#### [TASK TO CARRY OUT]
Rewrite the listing below, switching every occurrence of "GUI agent" to "interface agent" and leaving all other text unchanged.

#### [RECORDS TO PROCESS]
····················

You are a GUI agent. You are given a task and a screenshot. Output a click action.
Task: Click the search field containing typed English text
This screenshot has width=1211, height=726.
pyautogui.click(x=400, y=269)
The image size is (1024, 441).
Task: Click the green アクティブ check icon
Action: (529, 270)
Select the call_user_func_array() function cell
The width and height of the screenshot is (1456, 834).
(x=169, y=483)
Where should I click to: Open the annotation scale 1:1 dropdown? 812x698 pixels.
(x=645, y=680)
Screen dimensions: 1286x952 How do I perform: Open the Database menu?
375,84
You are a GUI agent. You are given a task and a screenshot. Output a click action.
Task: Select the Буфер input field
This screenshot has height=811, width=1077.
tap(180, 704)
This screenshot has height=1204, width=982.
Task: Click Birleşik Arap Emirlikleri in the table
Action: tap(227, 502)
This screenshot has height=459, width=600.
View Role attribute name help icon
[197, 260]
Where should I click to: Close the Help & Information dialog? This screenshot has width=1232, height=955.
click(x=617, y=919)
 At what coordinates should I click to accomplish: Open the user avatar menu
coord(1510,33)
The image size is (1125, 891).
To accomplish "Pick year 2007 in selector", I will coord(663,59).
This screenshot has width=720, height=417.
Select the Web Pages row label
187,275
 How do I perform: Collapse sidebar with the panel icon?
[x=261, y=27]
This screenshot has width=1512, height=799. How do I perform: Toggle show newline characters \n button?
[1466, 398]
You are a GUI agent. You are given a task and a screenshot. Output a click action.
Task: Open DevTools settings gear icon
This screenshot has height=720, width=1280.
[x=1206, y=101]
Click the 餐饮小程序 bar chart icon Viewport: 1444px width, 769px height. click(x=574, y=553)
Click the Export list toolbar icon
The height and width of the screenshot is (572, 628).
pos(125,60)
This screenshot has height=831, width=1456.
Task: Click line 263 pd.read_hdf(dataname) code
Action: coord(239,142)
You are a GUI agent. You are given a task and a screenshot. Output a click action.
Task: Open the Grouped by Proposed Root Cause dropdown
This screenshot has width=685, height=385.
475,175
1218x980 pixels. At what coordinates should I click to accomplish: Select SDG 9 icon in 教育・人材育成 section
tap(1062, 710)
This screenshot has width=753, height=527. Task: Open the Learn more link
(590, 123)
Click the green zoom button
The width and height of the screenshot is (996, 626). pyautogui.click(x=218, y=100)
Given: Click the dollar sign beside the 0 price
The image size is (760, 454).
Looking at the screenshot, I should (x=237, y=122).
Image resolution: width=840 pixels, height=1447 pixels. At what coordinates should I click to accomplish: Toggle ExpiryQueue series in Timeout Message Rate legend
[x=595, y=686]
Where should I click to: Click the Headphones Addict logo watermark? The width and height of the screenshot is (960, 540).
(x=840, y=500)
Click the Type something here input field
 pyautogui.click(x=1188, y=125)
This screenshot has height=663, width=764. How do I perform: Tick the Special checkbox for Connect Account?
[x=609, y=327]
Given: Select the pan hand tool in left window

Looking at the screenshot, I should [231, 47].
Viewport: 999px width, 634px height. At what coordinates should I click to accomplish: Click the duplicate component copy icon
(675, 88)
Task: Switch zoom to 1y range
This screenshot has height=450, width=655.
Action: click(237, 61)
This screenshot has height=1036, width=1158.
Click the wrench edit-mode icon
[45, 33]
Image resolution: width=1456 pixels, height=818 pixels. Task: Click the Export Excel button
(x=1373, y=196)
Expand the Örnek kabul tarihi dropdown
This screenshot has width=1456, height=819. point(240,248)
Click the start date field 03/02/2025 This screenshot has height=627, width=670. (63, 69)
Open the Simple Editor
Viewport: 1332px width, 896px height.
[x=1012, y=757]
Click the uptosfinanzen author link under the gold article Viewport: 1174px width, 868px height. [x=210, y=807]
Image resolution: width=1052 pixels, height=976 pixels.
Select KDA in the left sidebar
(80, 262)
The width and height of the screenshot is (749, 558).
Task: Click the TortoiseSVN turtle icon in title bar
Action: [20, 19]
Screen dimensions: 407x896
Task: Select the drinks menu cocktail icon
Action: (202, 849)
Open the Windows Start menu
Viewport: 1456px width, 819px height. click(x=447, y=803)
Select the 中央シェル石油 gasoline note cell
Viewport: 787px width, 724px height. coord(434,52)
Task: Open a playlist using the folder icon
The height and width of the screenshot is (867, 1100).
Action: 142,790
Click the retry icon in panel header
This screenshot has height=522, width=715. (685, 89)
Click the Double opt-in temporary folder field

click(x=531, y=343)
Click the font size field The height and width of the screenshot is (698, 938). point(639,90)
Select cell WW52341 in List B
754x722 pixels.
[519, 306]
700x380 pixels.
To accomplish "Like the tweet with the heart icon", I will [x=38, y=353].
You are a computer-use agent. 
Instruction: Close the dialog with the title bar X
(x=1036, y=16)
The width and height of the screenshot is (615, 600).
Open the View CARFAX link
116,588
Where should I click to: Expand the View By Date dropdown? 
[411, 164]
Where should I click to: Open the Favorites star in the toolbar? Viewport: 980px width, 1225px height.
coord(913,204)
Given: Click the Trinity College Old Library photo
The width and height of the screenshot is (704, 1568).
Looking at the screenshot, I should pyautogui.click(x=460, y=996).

····················

#### [SOLUTION TO THIS PROBLEM]
You are a interface agent. You are given a task and a screenshot. Output a click action.
Task: Click the search field containing typed English text
This screenshot has width=1211, height=726.
pyautogui.click(x=400, y=269)
The image size is (1024, 441).
Task: Click the green アクティブ check icon
Action: (529, 270)
Select the call_user_func_array() function cell
The width and height of the screenshot is (1456, 834).
(x=169, y=483)
Where should I click to: Open the annotation scale 1:1 dropdown? 812x698 pixels.
(x=645, y=680)
Screen dimensions: 1286x952 How do I perform: Open the Database menu?
375,84
You are a interface agent. You are given a task and a screenshot. Output a click action.
Task: Select the Буфер input field
This screenshot has height=811, width=1077.
tap(180, 704)
This screenshot has height=1204, width=982.
Task: Click Birleşik Arap Emirlikleri in the table
Action: tap(227, 502)
This screenshot has height=459, width=600.
View Role attribute name help icon
[197, 260]
Where should I click to: Close the Help & Information dialog? This screenshot has width=1232, height=955.
click(x=617, y=919)
 At what coordinates should I click to accomplish: Open the user avatar menu
coord(1510,33)
The image size is (1125, 891).
To accomplish "Pick year 2007 in selector", I will coord(663,59).
This screenshot has width=720, height=417.
Select the Web Pages row label
187,275
 How do I perform: Collapse sidebar with the panel icon?
[x=261, y=27]
This screenshot has width=1512, height=799. How do I perform: Toggle show newline characters \n button?
[1466, 398]
You are a interface agent. You are given a task and a screenshot. Output a click action.
Task: Open DevTools settings gear icon
This screenshot has height=720, width=1280.
[x=1206, y=101]
Click the 餐饮小程序 bar chart icon Viewport: 1444px width, 769px height. click(x=574, y=553)
Click the Export list toolbar icon
The height and width of the screenshot is (572, 628).
pos(125,60)
This screenshot has height=831, width=1456.
Task: Click line 263 pd.read_hdf(dataname) code
Action: coord(239,142)
You are a interface agent. You are given a task and a screenshot. Output a click action.
Task: Open the Grouped by Proposed Root Cause dropdown
This screenshot has width=685, height=385.
475,175
1218x980 pixels. At what coordinates should I click to accomplish: Select SDG 9 icon in 教育・人材育成 section
tap(1062, 710)
This screenshot has width=753, height=527. Task: Open the Learn more link
(590, 123)
Click the green zoom button
The width and height of the screenshot is (996, 626). pyautogui.click(x=218, y=100)
Given: Click the dollar sign beside the 0 price
The image size is (760, 454).
Looking at the screenshot, I should (x=237, y=122).
Image resolution: width=840 pixels, height=1447 pixels. At what coordinates should I click to accomplish: Toggle ExpiryQueue series in Timeout Message Rate legend
[x=595, y=686]
Where should I click to: Click the Headphones Addict logo watermark? The width and height of the screenshot is (960, 540).
(x=840, y=500)
Click the Type something here input field
 pyautogui.click(x=1188, y=125)
This screenshot has height=663, width=764. How do I perform: Tick the Special checkbox for Connect Account?
[x=609, y=327]
Given: Select the pan hand tool in left window

Looking at the screenshot, I should [231, 47].
Viewport: 999px width, 634px height. At what coordinates should I click to accomplish: Click the duplicate component copy icon
(675, 88)
Task: Switch zoom to 1y range
This screenshot has height=450, width=655.
Action: click(237, 61)
This screenshot has height=1036, width=1158.
Click the wrench edit-mode icon
[45, 33]
Image resolution: width=1456 pixels, height=818 pixels. Task: Click the Export Excel button
(x=1373, y=196)
Expand the Örnek kabul tarihi dropdown
This screenshot has width=1456, height=819. point(240,248)
Click the start date field 03/02/2025 This screenshot has height=627, width=670. (63, 69)
Open the Simple Editor
Viewport: 1332px width, 896px height.
[x=1012, y=757]
Click the uptosfinanzen author link under the gold article Viewport: 1174px width, 868px height. [x=210, y=807]
Image resolution: width=1052 pixels, height=976 pixels.
Select KDA in the left sidebar
(80, 262)
The width and height of the screenshot is (749, 558).
Task: Click the TortoiseSVN turtle icon in title bar
Action: [20, 19]
Screen dimensions: 407x896
Task: Select the drinks menu cocktail icon
Action: (202, 849)
Open the Windows Start menu
Viewport: 1456px width, 819px height. click(x=447, y=803)
Select the 中央シェル石油 gasoline note cell
Viewport: 787px width, 724px height. coord(434,52)
Task: Open a playlist using the folder icon
The height and width of the screenshot is (867, 1100).
Action: 142,790
Click the retry icon in panel header
This screenshot has height=522, width=715. (685, 89)
Click the Double opt-in temporary folder field

click(x=531, y=343)
Click the font size field The height and width of the screenshot is (698, 938). point(639,90)
Select cell WW52341 in List B
754x722 pixels.
[519, 306]
700x380 pixels.
To accomplish "Like the tweet with the heart icon", I will [x=38, y=353].
You are a computer-use agent. 
Instruction: Close the dialog with the title bar X
(x=1036, y=16)
The width and height of the screenshot is (615, 600).
Open the View CARFAX link
116,588
Where should I click to: Expand the View By Date dropdown? 
[411, 164]
Where should I click to: Open the Favorites star in the toolbar? Viewport: 980px width, 1225px height.
coord(913,204)
Given: Click the Trinity College Old Library photo
The width and height of the screenshot is (704, 1568).
Looking at the screenshot, I should pyautogui.click(x=460, y=996).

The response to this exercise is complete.